=== Collected data ===
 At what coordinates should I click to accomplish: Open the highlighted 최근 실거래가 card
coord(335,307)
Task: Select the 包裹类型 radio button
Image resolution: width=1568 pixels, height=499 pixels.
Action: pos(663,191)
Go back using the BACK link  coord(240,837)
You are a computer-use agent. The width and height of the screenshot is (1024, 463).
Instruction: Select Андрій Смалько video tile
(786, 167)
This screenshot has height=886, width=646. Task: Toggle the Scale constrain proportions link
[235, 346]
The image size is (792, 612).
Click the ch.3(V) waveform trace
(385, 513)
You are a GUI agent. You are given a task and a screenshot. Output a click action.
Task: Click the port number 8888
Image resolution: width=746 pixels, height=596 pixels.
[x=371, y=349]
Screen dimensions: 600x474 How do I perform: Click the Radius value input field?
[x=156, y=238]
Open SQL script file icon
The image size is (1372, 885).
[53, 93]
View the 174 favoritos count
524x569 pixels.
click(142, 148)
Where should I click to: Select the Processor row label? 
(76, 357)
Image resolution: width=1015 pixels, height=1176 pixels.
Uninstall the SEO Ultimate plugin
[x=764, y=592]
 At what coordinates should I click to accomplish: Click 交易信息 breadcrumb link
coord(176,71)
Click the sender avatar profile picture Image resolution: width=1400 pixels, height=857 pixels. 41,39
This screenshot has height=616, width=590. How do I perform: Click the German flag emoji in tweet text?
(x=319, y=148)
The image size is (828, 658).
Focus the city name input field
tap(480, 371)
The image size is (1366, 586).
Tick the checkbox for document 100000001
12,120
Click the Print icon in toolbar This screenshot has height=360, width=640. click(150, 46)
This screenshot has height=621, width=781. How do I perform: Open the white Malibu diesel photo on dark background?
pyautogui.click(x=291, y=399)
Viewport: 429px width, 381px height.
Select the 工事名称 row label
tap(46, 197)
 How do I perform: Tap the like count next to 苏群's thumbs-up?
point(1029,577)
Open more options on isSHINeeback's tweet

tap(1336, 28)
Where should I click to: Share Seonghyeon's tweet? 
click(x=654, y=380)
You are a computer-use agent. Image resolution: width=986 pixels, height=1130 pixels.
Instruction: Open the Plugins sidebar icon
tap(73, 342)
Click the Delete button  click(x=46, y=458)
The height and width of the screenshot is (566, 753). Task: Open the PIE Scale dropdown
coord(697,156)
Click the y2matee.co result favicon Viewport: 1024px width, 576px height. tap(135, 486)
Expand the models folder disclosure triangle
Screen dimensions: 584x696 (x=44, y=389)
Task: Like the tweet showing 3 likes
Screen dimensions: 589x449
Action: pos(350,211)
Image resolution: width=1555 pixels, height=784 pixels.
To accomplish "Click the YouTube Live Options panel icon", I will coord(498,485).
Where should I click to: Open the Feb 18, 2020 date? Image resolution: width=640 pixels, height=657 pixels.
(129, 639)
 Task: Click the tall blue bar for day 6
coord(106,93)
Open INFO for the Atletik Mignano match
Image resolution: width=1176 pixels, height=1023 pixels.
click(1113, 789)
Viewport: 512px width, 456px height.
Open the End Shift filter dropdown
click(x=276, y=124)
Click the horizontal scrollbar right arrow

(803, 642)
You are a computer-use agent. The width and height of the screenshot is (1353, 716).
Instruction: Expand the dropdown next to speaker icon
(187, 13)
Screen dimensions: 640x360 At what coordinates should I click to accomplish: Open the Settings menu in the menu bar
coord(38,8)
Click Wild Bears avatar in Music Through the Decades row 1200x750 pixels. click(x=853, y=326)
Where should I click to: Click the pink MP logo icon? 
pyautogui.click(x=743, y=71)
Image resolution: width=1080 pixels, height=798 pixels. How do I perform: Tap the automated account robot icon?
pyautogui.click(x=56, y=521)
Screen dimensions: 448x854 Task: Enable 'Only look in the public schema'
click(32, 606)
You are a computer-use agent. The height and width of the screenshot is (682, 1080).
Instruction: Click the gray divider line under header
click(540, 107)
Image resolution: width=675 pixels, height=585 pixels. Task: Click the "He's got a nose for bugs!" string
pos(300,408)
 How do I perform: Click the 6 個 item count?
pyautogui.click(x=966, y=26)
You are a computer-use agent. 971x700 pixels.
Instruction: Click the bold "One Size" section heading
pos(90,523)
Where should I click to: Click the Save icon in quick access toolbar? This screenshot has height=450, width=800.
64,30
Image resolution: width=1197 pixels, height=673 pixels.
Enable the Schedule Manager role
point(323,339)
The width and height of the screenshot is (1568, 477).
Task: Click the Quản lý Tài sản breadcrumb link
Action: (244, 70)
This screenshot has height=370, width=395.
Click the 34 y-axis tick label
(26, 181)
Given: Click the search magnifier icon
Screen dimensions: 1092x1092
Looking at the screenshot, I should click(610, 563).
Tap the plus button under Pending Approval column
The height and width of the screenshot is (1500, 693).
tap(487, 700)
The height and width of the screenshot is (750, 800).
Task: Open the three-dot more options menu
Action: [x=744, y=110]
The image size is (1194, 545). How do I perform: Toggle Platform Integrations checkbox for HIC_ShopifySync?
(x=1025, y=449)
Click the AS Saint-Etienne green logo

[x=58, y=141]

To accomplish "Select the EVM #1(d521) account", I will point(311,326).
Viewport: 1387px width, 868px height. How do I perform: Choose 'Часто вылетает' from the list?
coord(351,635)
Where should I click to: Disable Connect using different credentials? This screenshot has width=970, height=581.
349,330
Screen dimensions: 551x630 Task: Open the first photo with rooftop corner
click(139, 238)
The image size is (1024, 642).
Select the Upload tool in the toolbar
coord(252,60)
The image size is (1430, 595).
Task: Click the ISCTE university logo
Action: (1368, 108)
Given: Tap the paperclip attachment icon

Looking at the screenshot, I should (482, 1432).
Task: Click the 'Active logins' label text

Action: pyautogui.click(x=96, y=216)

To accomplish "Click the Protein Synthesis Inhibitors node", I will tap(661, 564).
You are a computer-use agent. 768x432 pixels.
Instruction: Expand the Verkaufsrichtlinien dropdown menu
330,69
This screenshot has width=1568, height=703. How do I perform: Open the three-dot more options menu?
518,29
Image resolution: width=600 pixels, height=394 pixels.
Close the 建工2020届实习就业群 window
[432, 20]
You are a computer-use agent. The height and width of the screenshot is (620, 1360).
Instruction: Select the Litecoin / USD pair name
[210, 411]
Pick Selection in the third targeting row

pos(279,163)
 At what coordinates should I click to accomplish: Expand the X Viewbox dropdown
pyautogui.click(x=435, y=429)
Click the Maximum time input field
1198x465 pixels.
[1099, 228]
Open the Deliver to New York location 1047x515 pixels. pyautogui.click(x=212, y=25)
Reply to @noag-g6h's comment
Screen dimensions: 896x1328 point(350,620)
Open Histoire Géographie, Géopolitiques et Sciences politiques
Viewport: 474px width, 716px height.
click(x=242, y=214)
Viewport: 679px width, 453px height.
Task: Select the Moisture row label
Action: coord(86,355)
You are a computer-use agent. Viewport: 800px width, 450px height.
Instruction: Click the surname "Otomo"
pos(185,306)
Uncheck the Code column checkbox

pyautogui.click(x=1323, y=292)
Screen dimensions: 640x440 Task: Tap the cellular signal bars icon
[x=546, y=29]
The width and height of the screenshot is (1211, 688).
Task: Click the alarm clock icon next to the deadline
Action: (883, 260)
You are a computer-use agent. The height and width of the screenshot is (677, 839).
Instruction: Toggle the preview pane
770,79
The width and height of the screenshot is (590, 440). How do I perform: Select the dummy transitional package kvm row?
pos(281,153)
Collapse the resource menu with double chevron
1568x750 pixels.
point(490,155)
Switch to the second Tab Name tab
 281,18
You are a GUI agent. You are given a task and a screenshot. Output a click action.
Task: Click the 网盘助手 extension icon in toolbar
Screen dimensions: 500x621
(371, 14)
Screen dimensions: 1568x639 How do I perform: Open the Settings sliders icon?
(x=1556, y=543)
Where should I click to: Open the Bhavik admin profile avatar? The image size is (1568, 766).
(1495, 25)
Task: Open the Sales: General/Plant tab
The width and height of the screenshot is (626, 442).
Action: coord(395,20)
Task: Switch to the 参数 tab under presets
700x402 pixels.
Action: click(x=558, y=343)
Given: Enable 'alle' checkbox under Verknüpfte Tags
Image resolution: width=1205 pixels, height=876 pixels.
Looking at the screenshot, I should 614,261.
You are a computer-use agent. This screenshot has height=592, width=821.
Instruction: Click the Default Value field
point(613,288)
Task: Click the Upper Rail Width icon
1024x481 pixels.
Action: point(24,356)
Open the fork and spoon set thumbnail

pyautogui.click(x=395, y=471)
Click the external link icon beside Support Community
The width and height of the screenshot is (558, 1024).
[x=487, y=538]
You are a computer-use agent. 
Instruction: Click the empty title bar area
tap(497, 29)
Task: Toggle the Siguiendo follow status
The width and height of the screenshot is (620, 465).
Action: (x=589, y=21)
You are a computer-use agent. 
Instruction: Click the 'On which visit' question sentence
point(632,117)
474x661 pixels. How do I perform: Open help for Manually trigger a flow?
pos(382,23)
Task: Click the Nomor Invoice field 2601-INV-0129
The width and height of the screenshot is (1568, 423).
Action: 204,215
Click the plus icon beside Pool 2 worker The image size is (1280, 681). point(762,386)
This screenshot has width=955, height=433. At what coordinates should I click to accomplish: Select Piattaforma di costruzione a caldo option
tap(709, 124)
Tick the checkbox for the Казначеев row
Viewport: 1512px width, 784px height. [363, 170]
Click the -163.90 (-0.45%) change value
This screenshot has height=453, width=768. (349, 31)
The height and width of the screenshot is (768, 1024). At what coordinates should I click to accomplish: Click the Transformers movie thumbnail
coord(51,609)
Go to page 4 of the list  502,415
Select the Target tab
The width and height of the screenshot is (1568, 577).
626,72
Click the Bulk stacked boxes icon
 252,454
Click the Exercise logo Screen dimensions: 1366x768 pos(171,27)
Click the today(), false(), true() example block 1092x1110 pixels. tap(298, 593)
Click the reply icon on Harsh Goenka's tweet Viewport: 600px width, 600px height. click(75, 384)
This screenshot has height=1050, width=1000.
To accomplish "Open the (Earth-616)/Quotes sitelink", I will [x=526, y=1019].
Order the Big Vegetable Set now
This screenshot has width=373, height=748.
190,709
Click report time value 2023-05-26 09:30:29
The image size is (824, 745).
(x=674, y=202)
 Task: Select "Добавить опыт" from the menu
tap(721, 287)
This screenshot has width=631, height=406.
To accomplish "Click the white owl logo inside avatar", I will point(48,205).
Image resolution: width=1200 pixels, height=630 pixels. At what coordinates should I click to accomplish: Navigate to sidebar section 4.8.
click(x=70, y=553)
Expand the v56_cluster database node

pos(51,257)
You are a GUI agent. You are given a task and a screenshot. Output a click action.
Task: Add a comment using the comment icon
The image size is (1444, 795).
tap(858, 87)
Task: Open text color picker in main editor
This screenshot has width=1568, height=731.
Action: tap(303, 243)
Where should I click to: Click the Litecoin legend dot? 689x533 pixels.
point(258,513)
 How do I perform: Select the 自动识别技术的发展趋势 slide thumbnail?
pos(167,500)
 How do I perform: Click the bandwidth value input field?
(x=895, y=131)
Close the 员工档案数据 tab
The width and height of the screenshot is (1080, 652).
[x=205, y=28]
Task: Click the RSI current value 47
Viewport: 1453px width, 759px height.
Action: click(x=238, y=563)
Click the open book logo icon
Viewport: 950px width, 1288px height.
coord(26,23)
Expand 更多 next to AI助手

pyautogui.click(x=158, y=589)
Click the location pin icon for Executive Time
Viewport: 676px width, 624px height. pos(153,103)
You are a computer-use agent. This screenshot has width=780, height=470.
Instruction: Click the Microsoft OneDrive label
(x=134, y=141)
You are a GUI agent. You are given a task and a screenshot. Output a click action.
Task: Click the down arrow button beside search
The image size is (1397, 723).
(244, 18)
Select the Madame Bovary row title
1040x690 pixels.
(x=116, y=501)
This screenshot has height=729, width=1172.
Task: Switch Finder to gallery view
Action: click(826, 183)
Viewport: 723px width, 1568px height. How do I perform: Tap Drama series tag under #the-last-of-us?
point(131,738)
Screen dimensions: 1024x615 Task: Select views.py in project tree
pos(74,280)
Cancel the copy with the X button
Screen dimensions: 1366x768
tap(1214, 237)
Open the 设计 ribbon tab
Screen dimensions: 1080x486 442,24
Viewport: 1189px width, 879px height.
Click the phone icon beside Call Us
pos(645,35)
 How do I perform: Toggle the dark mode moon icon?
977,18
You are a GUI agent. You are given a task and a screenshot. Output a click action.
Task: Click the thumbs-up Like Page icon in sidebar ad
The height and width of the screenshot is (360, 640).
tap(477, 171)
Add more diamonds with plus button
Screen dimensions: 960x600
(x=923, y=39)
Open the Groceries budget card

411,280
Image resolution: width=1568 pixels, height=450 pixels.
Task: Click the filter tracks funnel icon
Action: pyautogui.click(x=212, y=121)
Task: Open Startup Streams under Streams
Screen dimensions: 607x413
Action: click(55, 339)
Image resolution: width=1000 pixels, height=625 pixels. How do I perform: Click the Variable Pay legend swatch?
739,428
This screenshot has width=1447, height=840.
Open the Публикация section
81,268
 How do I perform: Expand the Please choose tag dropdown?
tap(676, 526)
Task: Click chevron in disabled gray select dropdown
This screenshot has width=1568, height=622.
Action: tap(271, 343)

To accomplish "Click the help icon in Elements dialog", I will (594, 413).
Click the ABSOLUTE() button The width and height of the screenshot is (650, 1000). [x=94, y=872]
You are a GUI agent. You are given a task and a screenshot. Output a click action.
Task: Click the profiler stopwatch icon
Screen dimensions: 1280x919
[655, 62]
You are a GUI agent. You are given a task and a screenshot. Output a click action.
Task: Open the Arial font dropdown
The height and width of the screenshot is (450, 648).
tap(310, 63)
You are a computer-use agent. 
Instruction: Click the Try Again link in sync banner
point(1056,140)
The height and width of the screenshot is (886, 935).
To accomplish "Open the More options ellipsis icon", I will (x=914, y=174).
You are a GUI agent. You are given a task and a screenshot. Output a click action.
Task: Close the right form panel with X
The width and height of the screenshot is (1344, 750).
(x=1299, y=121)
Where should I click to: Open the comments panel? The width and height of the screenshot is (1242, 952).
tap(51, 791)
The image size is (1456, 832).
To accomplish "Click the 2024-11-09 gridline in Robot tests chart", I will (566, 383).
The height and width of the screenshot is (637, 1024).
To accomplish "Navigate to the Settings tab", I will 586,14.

=== EXERCISE INSTRUCTIONS ===
The answer must consist of every line from the data that contains the word "will".

=== EXERCISE SOLUTION ===
To accomplish "Click the YouTube Live Options panel icon", I will coord(498,485).
To accomplish "Select the EVM #1(d521) account", I will point(311,326).
To accomplish "Click the Protein Synthesis Inhibitors node", I will tap(661, 564).
To accomplish "Open the (Earth-616)/Quotes sitelink", I will [x=526, y=1019].
To accomplish "Click the white owl logo inside avatar", I will point(48,205).
To accomplish "Click the help icon in Elements dialog", I will (594, 413).
To accomplish "Open the More options ellipsis icon", I will (x=914, y=174).
To accomplish "Click the 2024-11-09 gridline in Robot tests chart", I will (566, 383).
To accomplish "Navigate to the Settings tab", I will 586,14.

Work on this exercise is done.